Safety.
Their responsibilities: safety, information and sign-posting for the benefit of skiers and rescue.
Châtel has 44 of them. They consist of patrolmen-blasters, dog-handlers, snow and weather forecasters, mountain rescue patrolmen, and many have completed their initial training by specialising and further increasing their expertise.
Some people like to call them the Saint Bernards of the ski slopes, but, joking apart, they play an extremely important role ensuring that skiing is an unspoilt pleasure.
The range of their missions makes them more than essential!
The Portes du Soleil patrolmen wear yellow and green, one way of recognising them when you need help or advice.
Avalanches.
Ensuring safety on the ski slopes means eliminating all risk of avalanche.
The Patrolmen, Safety Officers and Avalanche Controllers use explosives to provoke controlled avalanches after each snowfall.
They have several ways of starting controlled avalanches:
Bundles of explosive delivered by hand
The principle is to throw a carefully calculated explosive charge onto the snow cover concerned.
The shock wave removes the layer of snow causing a controlled snow slide or avalanche that varies in size as the amount of snow removed.
Gazex
This mechanisms are set up at specific firing points and enable the patrolmen-blasters to provoke avalanches by remote control using computers and radiocommunications for setting off the explosion.
The principle: a mixture of oxygen and propane is injected into a metal tube placed in a particular direction on the snow. It is ignited at will by a spark. The equipment enables patrolmen-blasters to set off controlled avalanches whatever the weather while making sure that no-one is at risk.
What is a CATEX?
A CATEX works in much the same way as a ski lift.
Set up beforehand on the ski slopes, the cable explosives transporter takes explosive charges to chosen target points suspended at the end of a pole. Covering inaccessible and/or dangerous areas, controlled avalanches can be provoked without risk for the patrolmen, and are more effective in that the explosion takes place above the layer of snow, optimising its effect on the snow.
Cost of installation as a whole: one million French Francs for a six kilometre (3 1/2 mile) cableway.
Using helicopter
Used to deal with inaccessible and/or dangerous areas, helicopters can be used to place explosive charges quickly and precisely where needed. The only problem is the weather which on occasion blocks flying in the area.

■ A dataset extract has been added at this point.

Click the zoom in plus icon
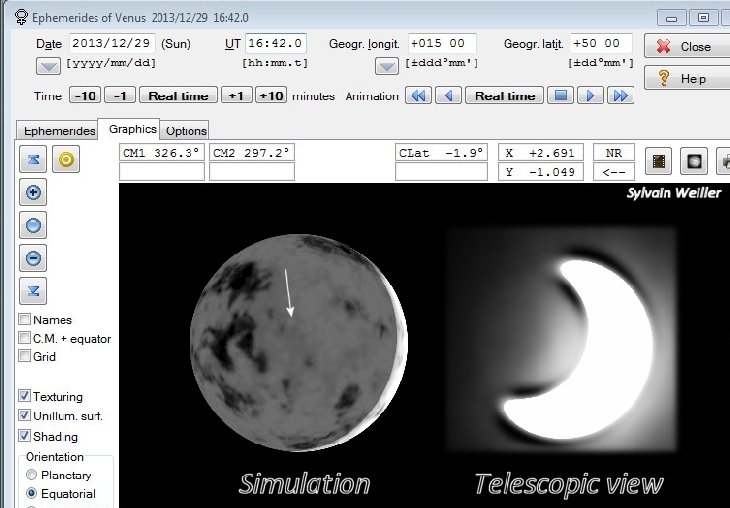Viewport: 730px width, 508px height. (x=34, y=194)
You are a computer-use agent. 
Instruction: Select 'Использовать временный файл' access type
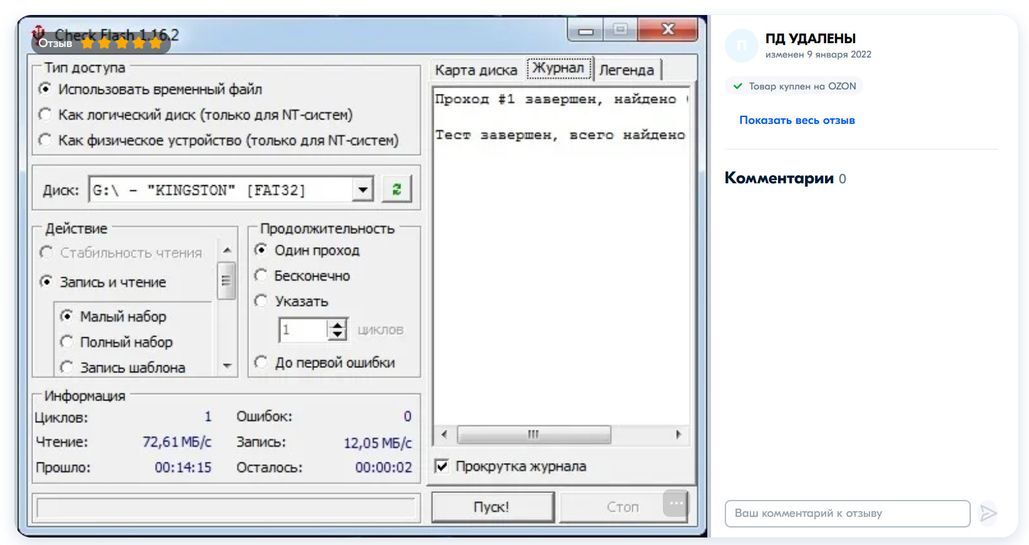click(45, 89)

The cost of the flights and the skills required for manoeuvring in the mountains has led to ground based equipment such as CATEX and GAZEX being installed where possible.
Maintenance
At night, when all the world's asleep, the snow-compacters are at work preparing the slopes for the next day.
Every day fourteen of the most modern machines criss-cross the Châtel ski slopes restoring and maintaining their quality.

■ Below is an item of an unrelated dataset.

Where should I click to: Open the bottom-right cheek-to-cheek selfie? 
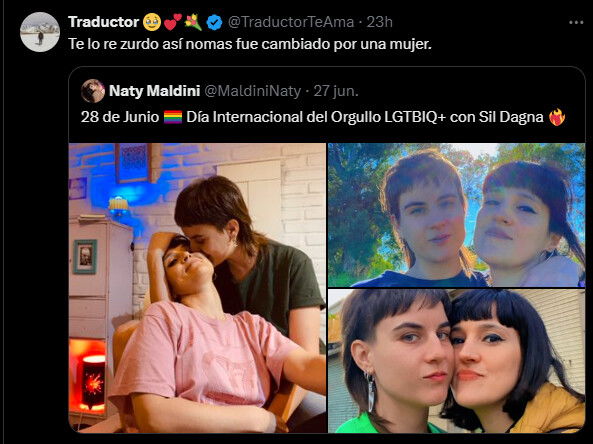tap(456, 361)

These specially tracked machines, are capable of climbing the steep slopes in the area. They are powered by 12,000 cm3 engines developing 360 CV (French HP). On the even steeper slopes, winched machines are used, attached to a 700 m cable thus overcoming the problems ordinary tracked vehicles would otherwise experience.
Attached to firmly-installed anchors at selected points on all the ski slopes, the introduction of these machines has revolutionised ski slope maintenance and quality.
The drivers have become veritable "pilots", and thanks to them the ski slopes are now wide boulevards providing maximum thrills for all.Snow cover
What is a snow-gun?
This machine, is designed to make cultivated snow. It is fully automatic, coming into action whenever the temperature falls to - 4°C.
To make snow, our snow-guns are fitted with an air compressor, a fan, a water supply, and automatic controls taking all the various parameters into account in addition to the volume of snow required. 1 m3 of water makes 2 m3 of snow under optimum operating conditions.
The colder the water and air, the lower the humidity of the air (hygrometry), the more snow is made. In all, we use completely natural elements! This is why we prefer to talk of cultivated rather than artificial snow. .
How do we make snow?
Cultivated snow is just water and air, that’s all!
It’s issued form a totally mechanic method consisting in sending crushed water in a snow gun network distributed on the ski area. No chemical is used during the production cycle, only water and cold air. Of course this method is valid only if negative temperatures.
And in Châtel?
Châtel's geographical situation, to the far north of the French Alps, combined with the influence of nearby Lake Geneva, gives the resort its own microclimate usually ensuring that the snow does not melt. However, to counter Nature's whims, the Ski-Slope Department employs seven “snowmakers” making cultivated snow. Equipment: 295 snowmaking points spread all over the domain but concentrating on the most susceptible areas, that is to say 26km of slopes or 75 hectares covered.